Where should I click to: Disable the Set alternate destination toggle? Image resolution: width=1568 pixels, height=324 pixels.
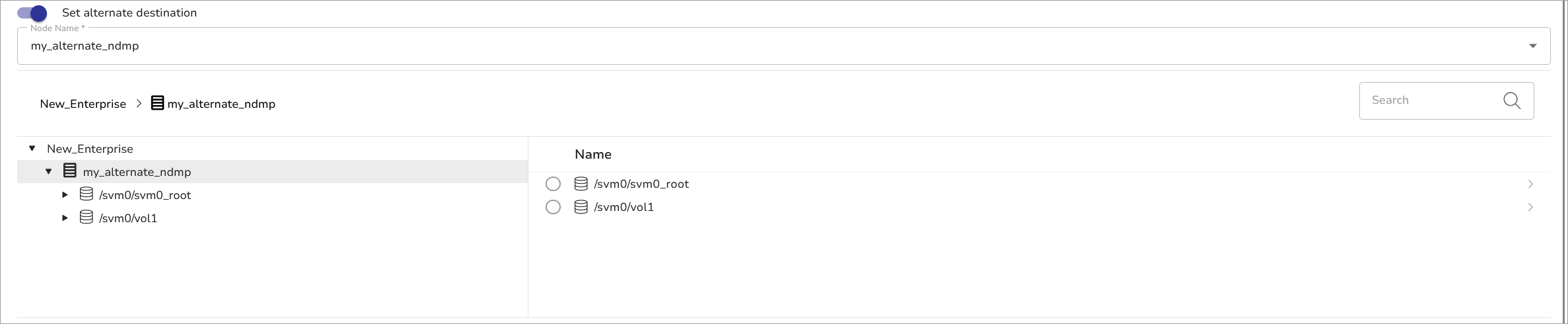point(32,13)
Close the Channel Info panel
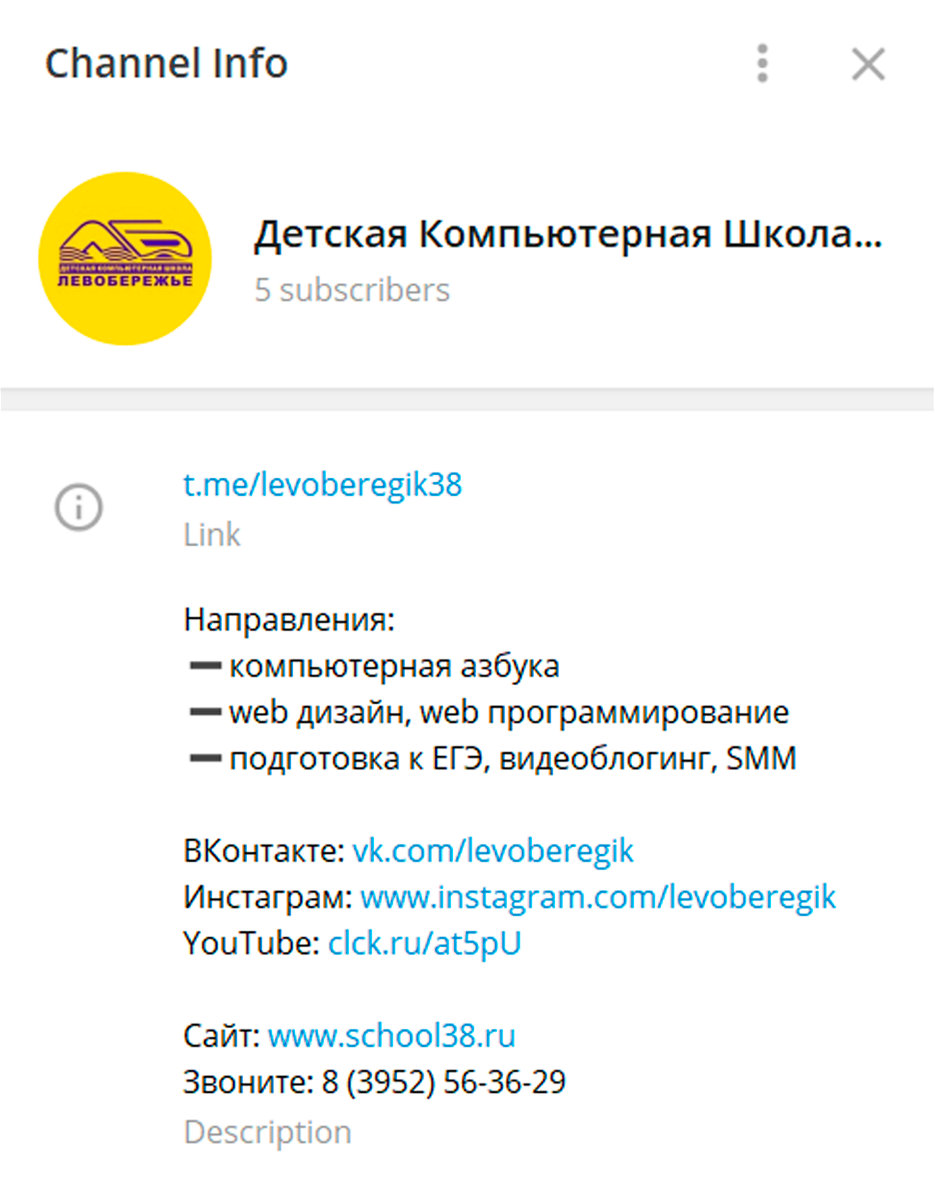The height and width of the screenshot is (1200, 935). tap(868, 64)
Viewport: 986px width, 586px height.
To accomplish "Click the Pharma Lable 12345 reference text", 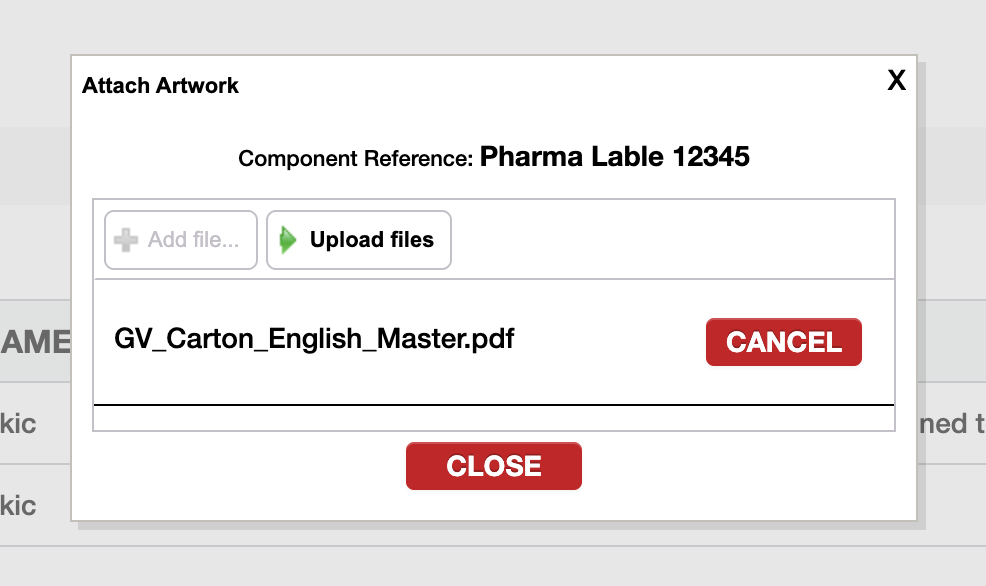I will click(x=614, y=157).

· · · · · · ·

__Work required__.
All that should be returned is the run of lines from the start of the entries above to the line bearing "Viewport: 986px width, 586px height.", each exact, with pictures omitted.

__Solution to the exercise__.
Where should I click to: Disable the Set alternate destination toggle? Image resolution: width=1568 pixels, height=324 pixels.
point(32,13)
Close the Channel Info panel
The height and width of the screenshot is (1200, 935). tap(868, 64)
Viewport: 986px width, 586px height.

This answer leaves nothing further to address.